CLAT-2027 Blog

India’s Warship-Building Surge: The Project 17A Frigate Story

CURRENT AFFAIRS | 14 JULY 2026

India’s Navy is quietly rewriting its self-reliance story: since December 2024 it has commissioned 18 warships in about 18 months, with 8 more expected by end-2026 and 48 vessels currently under construction almost entirely in Indian yards.

The showpiece of this surge is Project 17A, the Nilgiri-class stealth frigates. A follow-on to the Shivalik-class (Project 17), these ships are built jointly by Mazagon Dock Shipbuilders Limited (MDL, Mumbai) and Garden Reach Shipbuilders & Engineers (GRSE, Kolkata), and carry over 75% indigenous content — a figure that captures how far India’s warship ecosystem has matured from importing hulls to designing and integrating them at home.

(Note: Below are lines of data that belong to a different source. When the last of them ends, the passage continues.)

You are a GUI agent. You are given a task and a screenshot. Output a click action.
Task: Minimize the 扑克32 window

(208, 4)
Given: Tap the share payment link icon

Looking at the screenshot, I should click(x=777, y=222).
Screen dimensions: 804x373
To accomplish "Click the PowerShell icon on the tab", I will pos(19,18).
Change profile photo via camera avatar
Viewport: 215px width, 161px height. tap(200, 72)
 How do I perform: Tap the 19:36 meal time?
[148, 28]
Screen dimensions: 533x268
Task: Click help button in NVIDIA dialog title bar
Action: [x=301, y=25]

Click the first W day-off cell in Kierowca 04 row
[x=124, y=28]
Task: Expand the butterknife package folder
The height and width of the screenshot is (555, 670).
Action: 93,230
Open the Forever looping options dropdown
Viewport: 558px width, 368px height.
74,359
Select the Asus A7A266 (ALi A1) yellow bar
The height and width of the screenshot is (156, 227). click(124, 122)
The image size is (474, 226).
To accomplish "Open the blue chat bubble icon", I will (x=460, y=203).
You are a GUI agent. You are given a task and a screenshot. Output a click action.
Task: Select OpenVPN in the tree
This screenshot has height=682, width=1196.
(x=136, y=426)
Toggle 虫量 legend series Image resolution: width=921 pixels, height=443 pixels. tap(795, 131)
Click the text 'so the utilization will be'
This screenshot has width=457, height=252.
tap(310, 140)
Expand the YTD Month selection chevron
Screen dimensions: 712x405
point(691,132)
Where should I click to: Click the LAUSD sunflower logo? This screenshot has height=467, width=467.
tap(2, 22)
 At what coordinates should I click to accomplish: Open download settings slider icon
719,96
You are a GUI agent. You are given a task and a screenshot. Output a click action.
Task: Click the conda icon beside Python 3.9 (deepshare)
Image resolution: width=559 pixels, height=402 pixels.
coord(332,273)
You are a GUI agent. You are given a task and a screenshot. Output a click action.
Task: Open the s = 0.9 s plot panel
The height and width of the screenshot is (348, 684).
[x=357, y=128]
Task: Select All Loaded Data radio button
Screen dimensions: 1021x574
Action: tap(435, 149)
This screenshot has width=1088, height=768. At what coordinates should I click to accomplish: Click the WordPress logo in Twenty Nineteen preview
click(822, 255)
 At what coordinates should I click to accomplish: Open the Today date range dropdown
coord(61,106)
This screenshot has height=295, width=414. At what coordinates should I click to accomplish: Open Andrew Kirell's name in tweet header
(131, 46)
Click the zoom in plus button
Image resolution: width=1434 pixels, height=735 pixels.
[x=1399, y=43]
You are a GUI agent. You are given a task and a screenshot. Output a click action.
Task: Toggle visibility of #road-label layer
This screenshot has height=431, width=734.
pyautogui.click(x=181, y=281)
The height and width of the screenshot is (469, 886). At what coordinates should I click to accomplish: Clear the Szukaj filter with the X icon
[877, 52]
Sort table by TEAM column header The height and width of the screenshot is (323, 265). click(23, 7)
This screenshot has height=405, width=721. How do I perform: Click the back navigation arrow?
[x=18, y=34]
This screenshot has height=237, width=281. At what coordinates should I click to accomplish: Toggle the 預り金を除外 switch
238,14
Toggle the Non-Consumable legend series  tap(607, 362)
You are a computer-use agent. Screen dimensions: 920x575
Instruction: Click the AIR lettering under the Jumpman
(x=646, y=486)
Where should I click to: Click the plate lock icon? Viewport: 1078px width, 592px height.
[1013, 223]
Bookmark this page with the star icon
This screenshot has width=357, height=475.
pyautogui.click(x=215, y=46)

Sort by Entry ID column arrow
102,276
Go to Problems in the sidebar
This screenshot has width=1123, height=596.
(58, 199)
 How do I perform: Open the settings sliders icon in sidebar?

The sixth and final P-17A frigate, INS Mahendragiri (about 6,670 tonnes), was recently commissioned. These multi-role platforms bristle with capability: BrahMos supersonic surface-to-surface missiles, a multi-function radar and medium-range surface-to-air missiles, giving the Navy potent reach across air, surface and sub-surface threats. Just as striking is the pace — by using advanced simulation, modular construction and public-private partnerships, delivery timelines were compressed from roughly 90 months to about 72 months per ship.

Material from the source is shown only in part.